CASPER'S SCARE SCHOOL is novel in that the Friendly Ghost spends only minimal time when a human friend named Jimmy. Tough spectral overseer Kibosh, making his third appearance, decides that Casper needs to build up his "scare skills" at an academy for apparitions. This plot development also leads to a much reduced screen time for the increasingly tiresome Ghostly Trio.

Once Casper's on the way to Scare School aboard a ghost ship captained by a pirate wearing two eyepatches (and guided by his talking parrot), he meets his fellow students, all mini-monsters like himself. The friendly phantasm bonds with a boy mummy and a girl zombie (whose body parts fall off all the time), but he also makes an enemy in an arrogant vampire kid, Thatch. At Scare School Casper encounters various weird teachers, though only one is consequential to the plot: a two-headed headmaster named Alder-and-Dash, though they're distinct in that one head is smart and the other stupid. 
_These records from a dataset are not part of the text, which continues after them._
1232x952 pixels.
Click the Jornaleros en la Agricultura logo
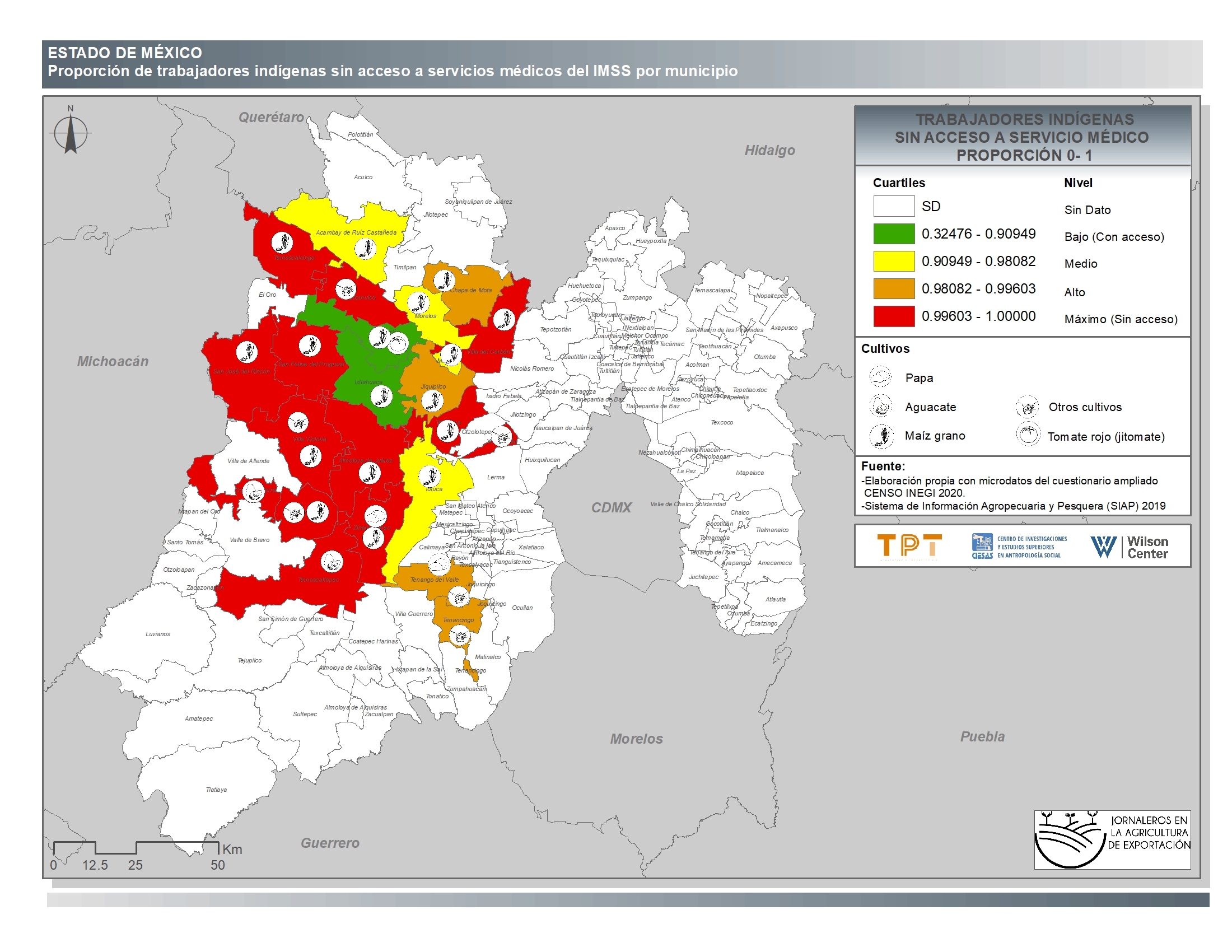[x=1111, y=839]
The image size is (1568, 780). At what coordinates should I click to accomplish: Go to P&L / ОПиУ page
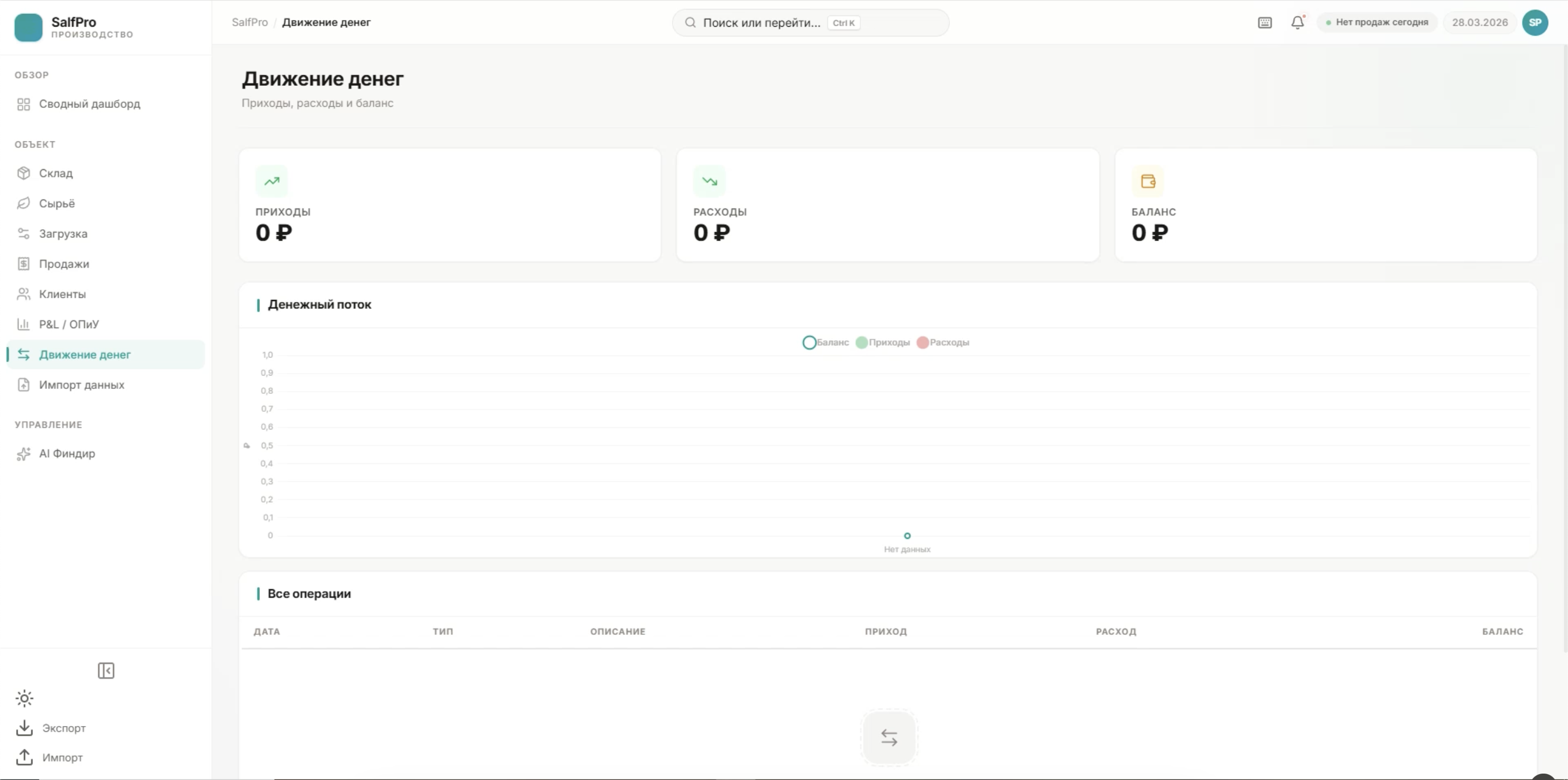point(68,324)
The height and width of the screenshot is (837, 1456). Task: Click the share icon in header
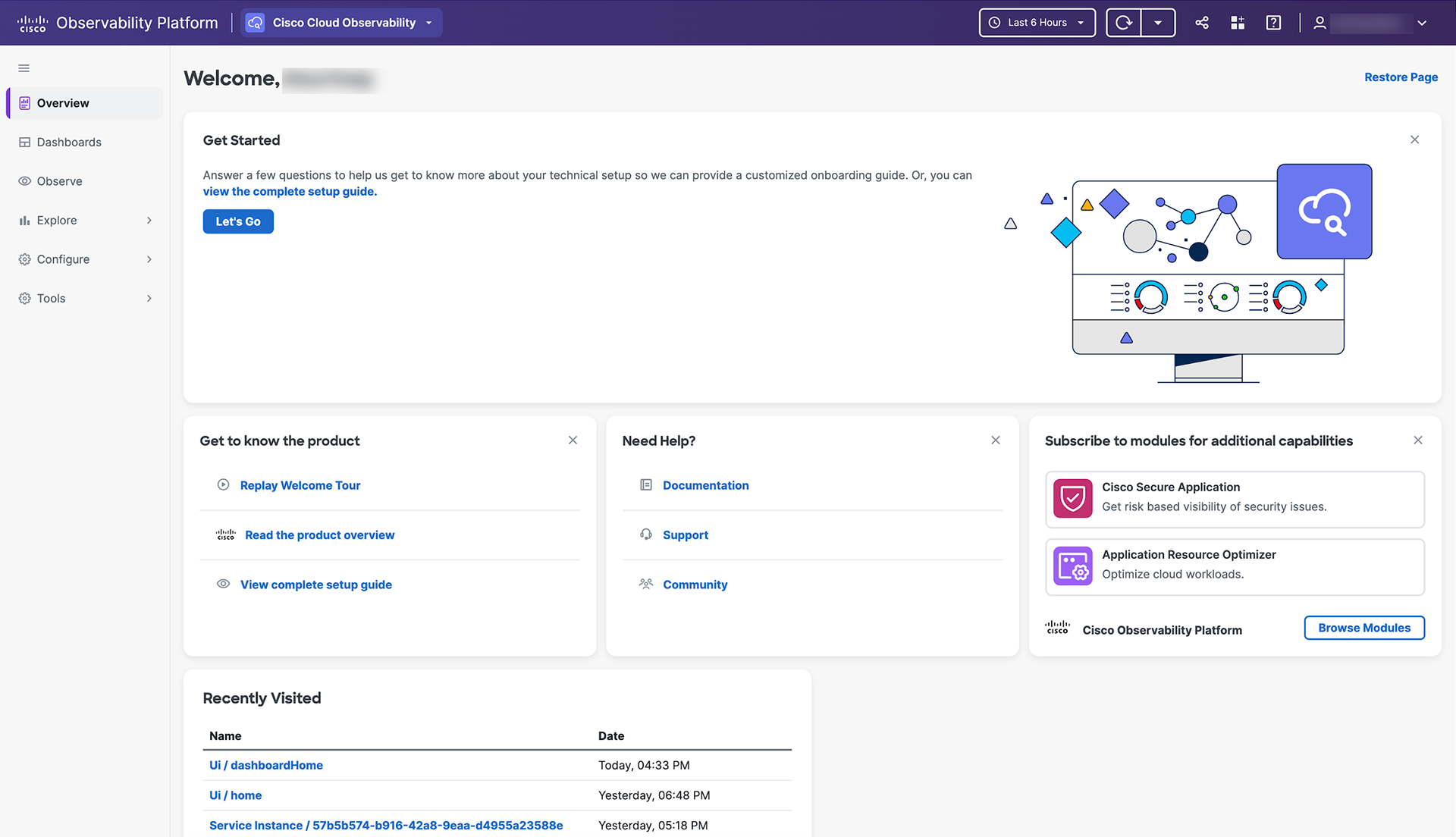point(1202,23)
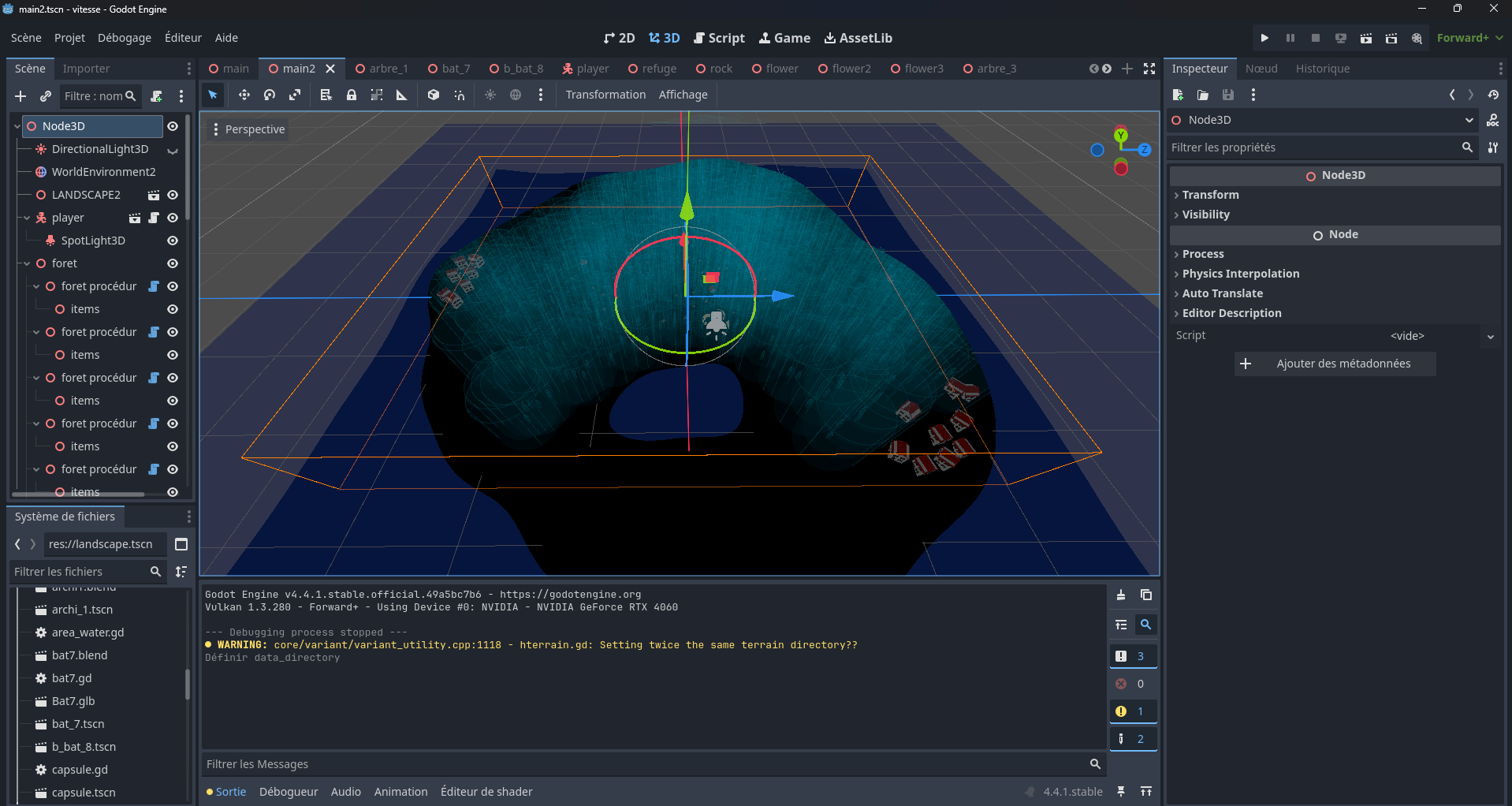Select the Move tool in the 3D toolbar
The width and height of the screenshot is (1512, 806).
pyautogui.click(x=244, y=95)
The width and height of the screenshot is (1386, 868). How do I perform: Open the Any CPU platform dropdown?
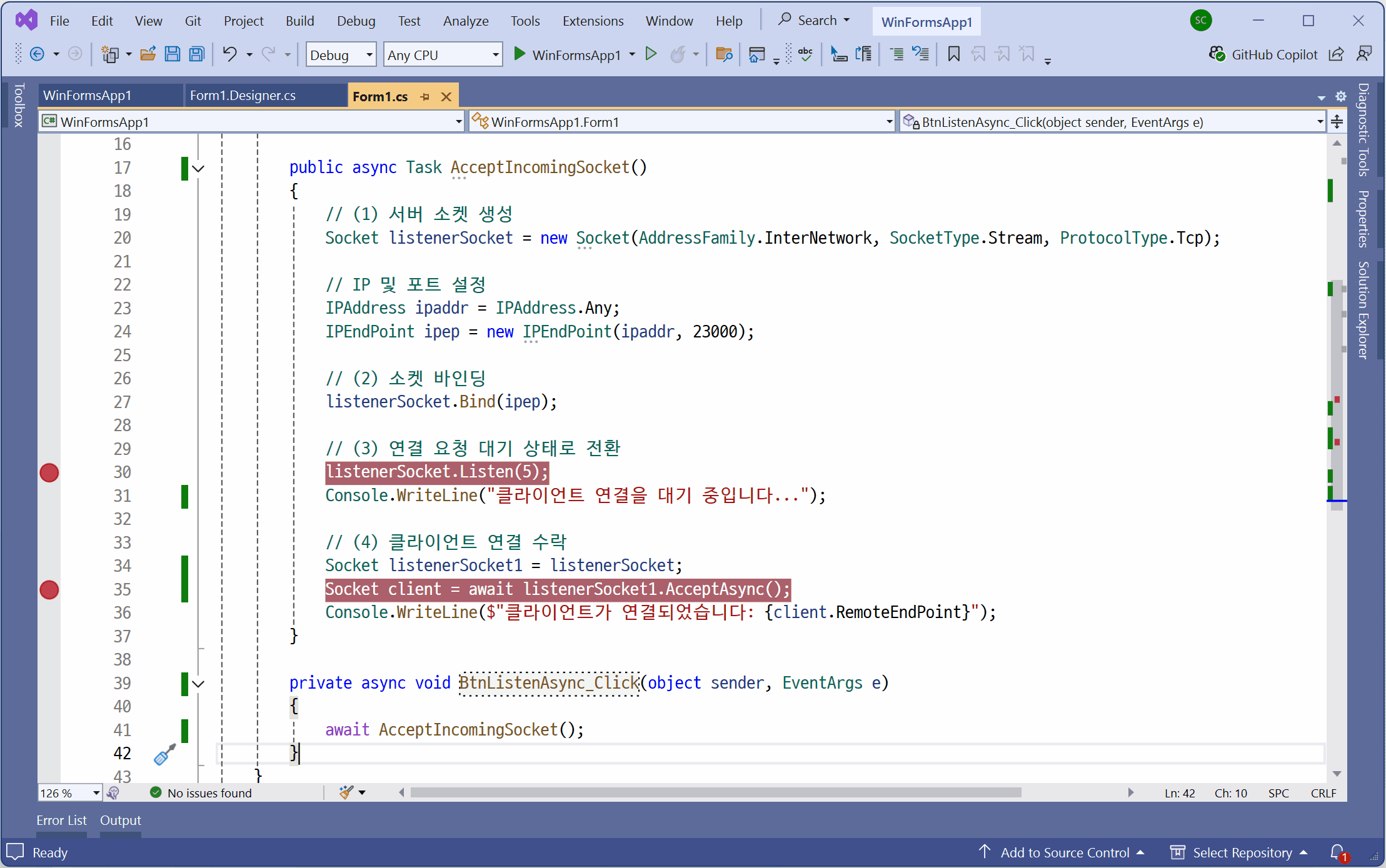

Assorted school escapades transpire, many which involve Thatch trying to undermine Casper. The friendly ghost also learns that there's supposed some cosmic order maintained by monsters scaring humans, and that the consequence of a monster not scaring a human is that he/she must be banished to the Valley of Shadows. Casper finally decides to seek out the Valley, only to find that it's inhabited by other pacific spirits. It's a place Casper would like to stay, but duty calls him back to Scare School, where the evil headmaster plans to nullify Kibosh and place the Underworld under his (their?) control. James Belushi and Bob Saget portrayed the two heads of the headmaster, and Phyllis Diller's character was one of her last roles before she passed into that other valley of shadow.